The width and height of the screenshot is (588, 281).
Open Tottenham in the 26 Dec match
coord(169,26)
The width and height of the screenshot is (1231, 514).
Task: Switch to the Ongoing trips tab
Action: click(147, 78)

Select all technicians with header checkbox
================
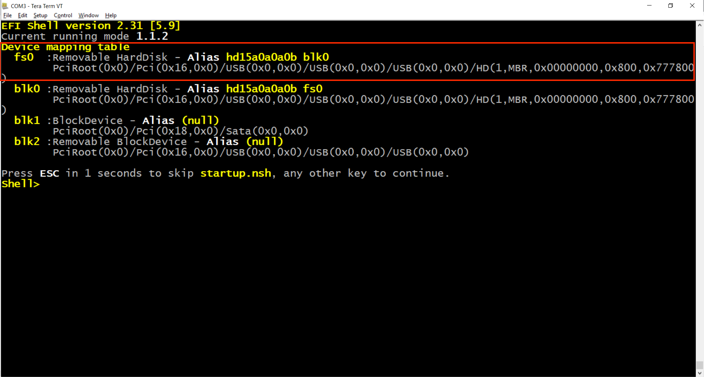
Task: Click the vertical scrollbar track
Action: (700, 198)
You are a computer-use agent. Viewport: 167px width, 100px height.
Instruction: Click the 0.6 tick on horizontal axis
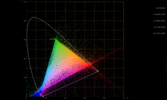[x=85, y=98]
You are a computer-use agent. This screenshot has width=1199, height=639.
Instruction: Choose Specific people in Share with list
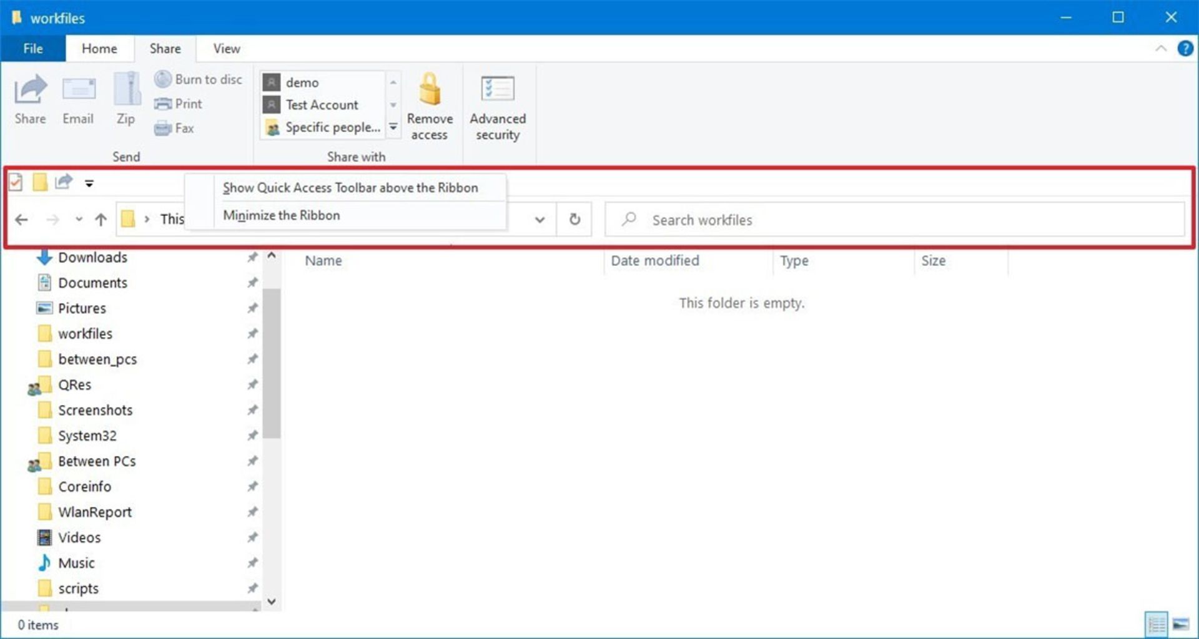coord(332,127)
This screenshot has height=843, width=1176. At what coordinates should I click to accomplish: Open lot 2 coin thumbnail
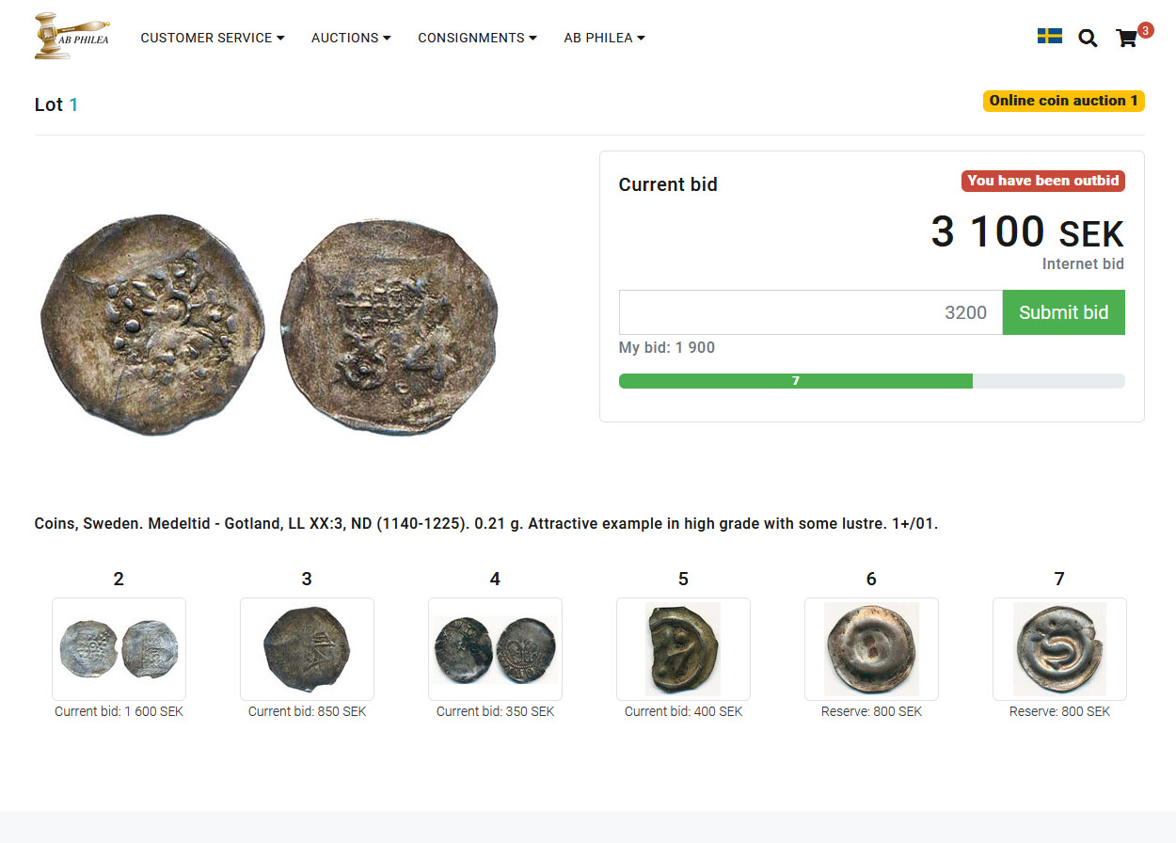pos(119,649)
================
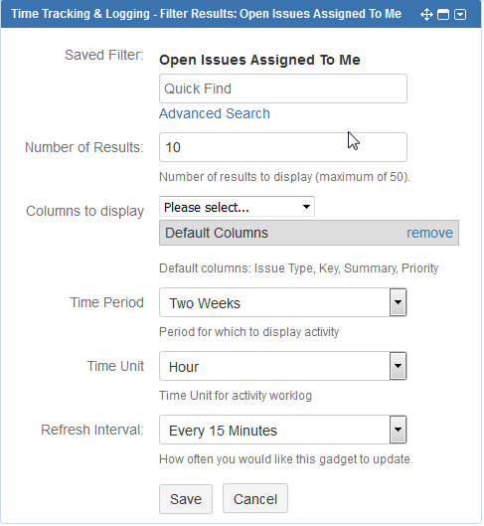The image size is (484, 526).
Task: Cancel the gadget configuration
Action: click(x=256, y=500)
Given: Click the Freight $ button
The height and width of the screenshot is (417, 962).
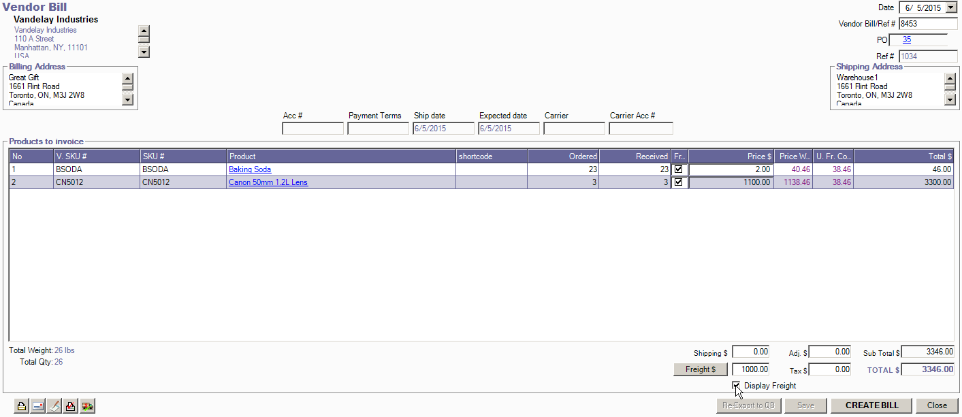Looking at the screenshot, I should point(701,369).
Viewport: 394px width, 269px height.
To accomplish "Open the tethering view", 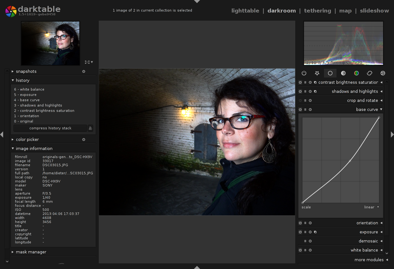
================
The task – Only lines with the word "agent" should be collected from the material.

Problem solution –
You are a computer-use agent. Viewport: 167px width, 100px height.
You are a computer-use agent. This screenshot has width=1199, height=639.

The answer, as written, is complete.